Directive A — Translate this sentence from the book-marketing post below into Spanish: "Books are, and always have been, a luxury; an outgrowth of our culture."
Directive B — According to the book-marketing post below, which groups of people start at the wrong end by designing a product first and then trying to find its market? List each group.
Directive C — In the book-marketing post below, how long after the author's death does a book go out of copyright?

Text —
BEGIN

You’ve written a book.
There’s your first marketing mistake!
As anyone in marketing will tell you, first gauge what your market wants; then design your product around the customer’s needs!
So, all authors start at the wrong end. They first design a product, then try to “find” its market. Mind you, so do all artists… and all songwriters, composers etc. And this is why you can’t compare marketing books with, e.g., marketing running shoes or houses.
Ark pointed me to a link: Mathew Lyons discusses “what’s a book worth”.
And he (Lyons, not Ark) hammers Amazon, and even traditional publishers, for “devaluing” books and making them cheap commodities.
If we all had to pay for a book what we pay for a painting by an estabished artist (R35000, with ease), most of us would not be able to read at all. Books would be reserved for the privileged. Books are, and always have been, a luxury; an outgrowth of our culture. As is music, and art.
So, does that mean I agree with Amazon’s practices of making KDP-s books available for “free” to subscribers of the KU program? Or with the pirate sites that feel that all books ought to be free?
It’s complex. You could regard a library as a “subscription service”. (How do you as author feel about libraries?) And once a book is out of copyright (70 years after the death of the author), it legally becomes creative commons – at which point it should be available for free, at least as an ebook (paper books have physical printing cost, this is obvious). So the Gutenberg Project (and IMSLP on the music side) has done a lot to boost culture. And therefore, to help build the “market”, the readers.

END

Supplied information —
BEGIN

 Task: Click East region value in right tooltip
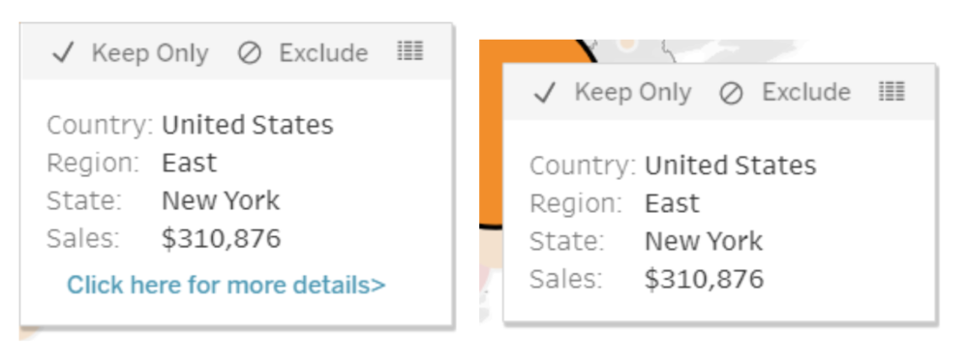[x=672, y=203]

END
BEGIN

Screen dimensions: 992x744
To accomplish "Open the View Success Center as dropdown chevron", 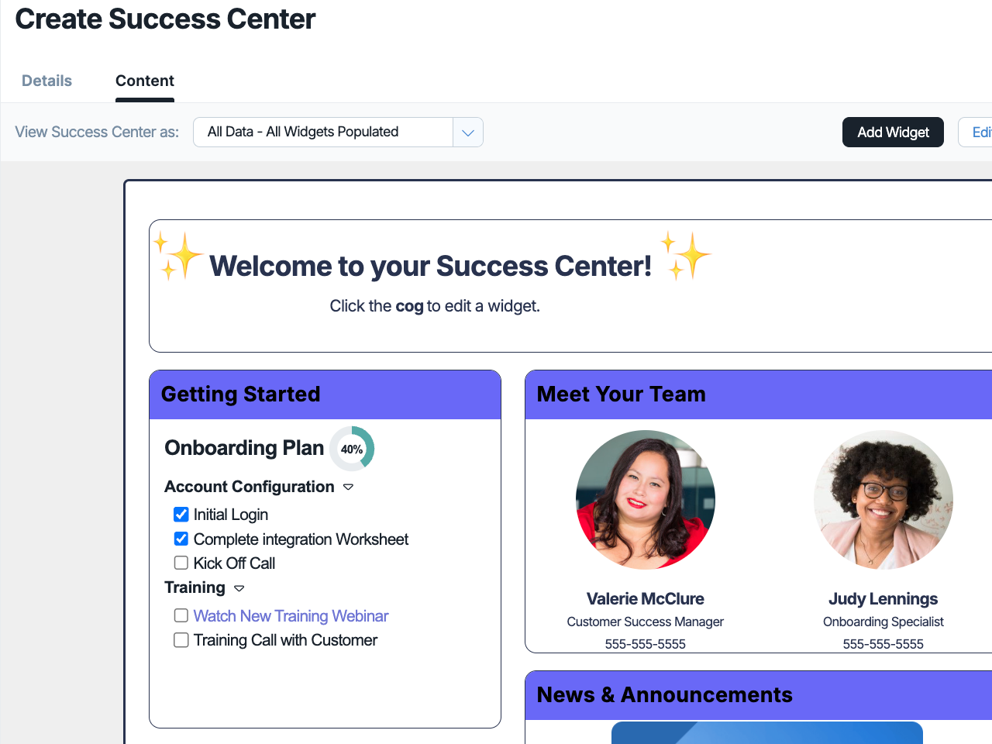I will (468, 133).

END

Expected answer A — Los libros son, y siempre han sido, un lujo; un fruto de nuestra cultura.

Expected answer B — Authors, artists, songwriters, composers

Expected answer C — 70 years